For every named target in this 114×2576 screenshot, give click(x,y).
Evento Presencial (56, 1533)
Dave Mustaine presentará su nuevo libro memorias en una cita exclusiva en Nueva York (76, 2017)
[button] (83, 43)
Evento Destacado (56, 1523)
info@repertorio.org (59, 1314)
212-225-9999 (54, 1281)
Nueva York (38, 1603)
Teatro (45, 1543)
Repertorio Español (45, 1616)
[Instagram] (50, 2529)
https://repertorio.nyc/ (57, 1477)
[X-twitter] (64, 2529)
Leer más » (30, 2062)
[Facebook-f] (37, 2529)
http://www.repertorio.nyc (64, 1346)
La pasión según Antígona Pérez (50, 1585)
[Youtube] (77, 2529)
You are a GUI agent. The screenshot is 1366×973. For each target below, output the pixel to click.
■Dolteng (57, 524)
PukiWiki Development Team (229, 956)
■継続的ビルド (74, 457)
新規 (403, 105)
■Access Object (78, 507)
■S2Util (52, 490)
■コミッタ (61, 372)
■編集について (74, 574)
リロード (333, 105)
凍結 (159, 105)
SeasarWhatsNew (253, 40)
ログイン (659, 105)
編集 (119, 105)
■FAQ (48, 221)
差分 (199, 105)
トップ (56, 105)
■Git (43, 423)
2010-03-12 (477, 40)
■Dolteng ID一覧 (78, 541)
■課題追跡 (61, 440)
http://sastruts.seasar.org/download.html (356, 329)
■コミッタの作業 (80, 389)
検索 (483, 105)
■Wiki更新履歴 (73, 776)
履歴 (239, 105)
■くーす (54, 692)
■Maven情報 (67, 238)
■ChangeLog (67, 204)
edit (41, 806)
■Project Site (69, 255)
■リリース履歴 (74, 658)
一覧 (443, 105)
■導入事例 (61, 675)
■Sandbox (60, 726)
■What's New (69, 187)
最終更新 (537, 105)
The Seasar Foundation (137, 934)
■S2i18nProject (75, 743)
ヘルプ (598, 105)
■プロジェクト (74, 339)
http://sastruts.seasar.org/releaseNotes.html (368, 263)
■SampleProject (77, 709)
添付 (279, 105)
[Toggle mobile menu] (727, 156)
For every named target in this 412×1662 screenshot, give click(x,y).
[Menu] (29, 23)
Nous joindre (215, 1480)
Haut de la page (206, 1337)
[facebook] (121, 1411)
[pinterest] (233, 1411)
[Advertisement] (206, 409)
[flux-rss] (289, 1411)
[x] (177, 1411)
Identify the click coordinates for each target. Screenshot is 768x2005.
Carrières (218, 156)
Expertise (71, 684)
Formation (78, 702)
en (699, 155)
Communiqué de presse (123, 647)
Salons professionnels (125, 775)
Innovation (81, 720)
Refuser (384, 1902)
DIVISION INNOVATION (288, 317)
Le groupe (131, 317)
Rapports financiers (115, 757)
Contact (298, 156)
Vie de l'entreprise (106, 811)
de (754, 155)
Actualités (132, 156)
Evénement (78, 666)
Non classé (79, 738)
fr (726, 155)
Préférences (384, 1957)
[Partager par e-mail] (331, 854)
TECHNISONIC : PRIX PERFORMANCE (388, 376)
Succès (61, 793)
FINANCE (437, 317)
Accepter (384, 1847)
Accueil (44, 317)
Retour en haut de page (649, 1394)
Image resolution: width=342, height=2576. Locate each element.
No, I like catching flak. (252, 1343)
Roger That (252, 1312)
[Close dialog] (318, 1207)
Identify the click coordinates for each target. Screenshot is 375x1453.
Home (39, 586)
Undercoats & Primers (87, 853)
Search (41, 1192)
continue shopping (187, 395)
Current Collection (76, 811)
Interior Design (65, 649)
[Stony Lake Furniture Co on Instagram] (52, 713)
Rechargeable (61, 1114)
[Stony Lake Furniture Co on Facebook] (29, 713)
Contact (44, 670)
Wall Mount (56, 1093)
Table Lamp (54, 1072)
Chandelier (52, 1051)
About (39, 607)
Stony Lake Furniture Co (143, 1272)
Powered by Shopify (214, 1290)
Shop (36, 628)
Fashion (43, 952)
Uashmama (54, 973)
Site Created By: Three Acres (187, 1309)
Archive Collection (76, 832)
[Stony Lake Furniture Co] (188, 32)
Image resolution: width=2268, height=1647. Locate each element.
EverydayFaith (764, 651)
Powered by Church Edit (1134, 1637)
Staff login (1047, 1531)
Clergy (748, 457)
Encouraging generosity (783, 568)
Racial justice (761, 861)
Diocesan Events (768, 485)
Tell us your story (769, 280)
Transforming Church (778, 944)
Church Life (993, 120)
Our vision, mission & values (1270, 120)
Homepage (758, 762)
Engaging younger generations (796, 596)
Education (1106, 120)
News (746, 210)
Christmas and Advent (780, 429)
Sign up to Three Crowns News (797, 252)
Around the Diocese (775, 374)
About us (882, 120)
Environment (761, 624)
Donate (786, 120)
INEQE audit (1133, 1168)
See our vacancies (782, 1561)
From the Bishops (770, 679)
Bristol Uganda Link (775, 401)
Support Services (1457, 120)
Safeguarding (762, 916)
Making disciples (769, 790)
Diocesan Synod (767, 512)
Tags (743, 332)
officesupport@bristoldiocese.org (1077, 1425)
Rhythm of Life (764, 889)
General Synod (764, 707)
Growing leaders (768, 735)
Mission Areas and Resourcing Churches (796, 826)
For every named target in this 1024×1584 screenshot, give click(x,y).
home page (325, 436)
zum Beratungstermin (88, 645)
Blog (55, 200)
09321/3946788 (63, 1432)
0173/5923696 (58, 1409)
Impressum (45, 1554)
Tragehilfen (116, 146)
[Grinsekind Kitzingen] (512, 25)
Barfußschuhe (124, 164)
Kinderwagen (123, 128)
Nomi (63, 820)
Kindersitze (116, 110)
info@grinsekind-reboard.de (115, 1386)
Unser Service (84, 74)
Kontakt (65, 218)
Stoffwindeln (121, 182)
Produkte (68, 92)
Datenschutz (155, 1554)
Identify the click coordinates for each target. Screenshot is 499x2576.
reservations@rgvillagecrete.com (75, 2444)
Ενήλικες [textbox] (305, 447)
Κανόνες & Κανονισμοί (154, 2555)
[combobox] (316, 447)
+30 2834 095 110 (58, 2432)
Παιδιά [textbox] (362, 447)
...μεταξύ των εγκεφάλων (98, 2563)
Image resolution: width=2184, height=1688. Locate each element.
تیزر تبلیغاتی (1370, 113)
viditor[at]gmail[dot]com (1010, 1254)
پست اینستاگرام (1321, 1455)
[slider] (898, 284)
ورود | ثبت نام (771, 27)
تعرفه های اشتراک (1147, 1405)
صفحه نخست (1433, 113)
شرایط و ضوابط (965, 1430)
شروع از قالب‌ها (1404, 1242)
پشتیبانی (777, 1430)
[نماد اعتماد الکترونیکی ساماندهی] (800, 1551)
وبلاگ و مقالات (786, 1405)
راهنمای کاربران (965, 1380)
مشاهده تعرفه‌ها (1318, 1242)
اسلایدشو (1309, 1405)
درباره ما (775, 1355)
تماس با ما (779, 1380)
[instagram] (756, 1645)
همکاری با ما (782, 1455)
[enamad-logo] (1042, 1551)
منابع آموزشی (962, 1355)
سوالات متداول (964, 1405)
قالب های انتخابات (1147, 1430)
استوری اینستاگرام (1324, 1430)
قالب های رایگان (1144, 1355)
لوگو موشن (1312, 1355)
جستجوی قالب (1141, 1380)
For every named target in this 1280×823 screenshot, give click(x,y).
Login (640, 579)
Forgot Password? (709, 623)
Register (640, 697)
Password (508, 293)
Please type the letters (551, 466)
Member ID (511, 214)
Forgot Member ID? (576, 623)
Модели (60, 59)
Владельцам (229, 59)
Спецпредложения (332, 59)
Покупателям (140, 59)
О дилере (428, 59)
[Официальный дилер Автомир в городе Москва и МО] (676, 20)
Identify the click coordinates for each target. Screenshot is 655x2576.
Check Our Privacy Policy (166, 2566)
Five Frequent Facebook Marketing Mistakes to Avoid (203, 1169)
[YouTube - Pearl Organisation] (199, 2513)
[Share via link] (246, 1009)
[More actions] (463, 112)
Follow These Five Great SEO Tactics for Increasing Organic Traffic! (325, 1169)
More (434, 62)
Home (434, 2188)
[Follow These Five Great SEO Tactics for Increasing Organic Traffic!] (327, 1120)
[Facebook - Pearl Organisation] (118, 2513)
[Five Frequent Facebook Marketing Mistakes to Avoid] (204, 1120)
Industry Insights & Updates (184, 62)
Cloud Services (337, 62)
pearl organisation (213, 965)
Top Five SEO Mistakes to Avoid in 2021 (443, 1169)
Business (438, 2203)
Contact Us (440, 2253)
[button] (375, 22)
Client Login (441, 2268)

What you should do - Repeat exactly the lines above from the one with "SeasarWhatsNew (253, 40)" up to and including the one with "検索 (483, 105)". No other line belongs in the reply.

Output of the task -
SeasarWhatsNew (253, 40)
ログイン (659, 105)
編集 (119, 105)
■FAQ (48, 221)
差分 (199, 105)
トップ (56, 105)
■Git (43, 423)
2010-03-12 (477, 40)
■Dolteng ID一覧 (78, 541)
■課題追跡 (61, 440)
http://sastruts.seasar.org/download.html (356, 329)
■コミッタの作業 (80, 389)
検索 (483, 105)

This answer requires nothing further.